Like I said, I felt awkward about him being at my house randomly, so I told him that we should go to 7-11 and kill time while we waited. We walked down the street to the store and I couldn’t help but feel like when I was a little kid. Walking down to the local store with my grandpa to get some candy, how happy I was to have this feeling again. Eventually they picked him up and I said goodbye, not knowing it was going to be my last time with him, I said to him that he should stop by more often if he’s going to be in Yuba.
I haven’t heard from him or about him since then.  I haven’t been able to figure out why is it that I woke up at six with my grandpa on my mind. I know that I will cherish my time with him and the ridiculous amount of candy he fed me. I can only think that the reason why he somehow popped into my head on that Friday is because I need to figure out what happened to him. 
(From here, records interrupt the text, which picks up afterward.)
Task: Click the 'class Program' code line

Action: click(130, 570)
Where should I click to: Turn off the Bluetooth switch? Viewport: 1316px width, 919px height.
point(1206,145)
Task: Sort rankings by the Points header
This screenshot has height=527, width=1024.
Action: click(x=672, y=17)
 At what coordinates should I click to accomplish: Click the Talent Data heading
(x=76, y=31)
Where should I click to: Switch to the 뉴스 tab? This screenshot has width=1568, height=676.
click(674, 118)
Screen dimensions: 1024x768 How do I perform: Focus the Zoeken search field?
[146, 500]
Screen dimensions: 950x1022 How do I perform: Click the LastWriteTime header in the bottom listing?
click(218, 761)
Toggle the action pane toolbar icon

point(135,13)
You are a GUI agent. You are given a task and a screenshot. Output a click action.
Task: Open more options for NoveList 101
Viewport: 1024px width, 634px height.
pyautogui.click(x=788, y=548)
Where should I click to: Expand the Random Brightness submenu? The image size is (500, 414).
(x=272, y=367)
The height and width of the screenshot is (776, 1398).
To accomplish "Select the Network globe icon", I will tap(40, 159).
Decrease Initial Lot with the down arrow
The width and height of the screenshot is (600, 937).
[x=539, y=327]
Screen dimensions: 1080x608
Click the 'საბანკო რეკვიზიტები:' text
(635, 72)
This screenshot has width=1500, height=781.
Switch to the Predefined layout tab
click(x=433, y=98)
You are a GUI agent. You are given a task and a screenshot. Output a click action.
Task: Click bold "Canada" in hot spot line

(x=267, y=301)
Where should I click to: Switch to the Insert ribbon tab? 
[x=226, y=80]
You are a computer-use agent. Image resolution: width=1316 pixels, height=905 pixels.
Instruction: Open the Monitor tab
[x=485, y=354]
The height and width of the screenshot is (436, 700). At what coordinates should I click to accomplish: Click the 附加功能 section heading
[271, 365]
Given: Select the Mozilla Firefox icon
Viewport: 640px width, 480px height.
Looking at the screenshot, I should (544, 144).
 (Unfortunately I don't have pictures of my grandpa on my computer or at my apartment, so I have to go with an image that always reminds me of my grandpa. Not only because he somewhat looks like the character, but because my family always said he WAS this character. "El Borracho" means "The Drunk" in Spanish. The image is from an old Mexican card game that is somewhat like Bingo.)

1 comment:

  1. Thank you for sharing about your abuelito. As I was reading your blog I kept thinking about my grandparents. Your blog really got me thinking about not taking them for granted.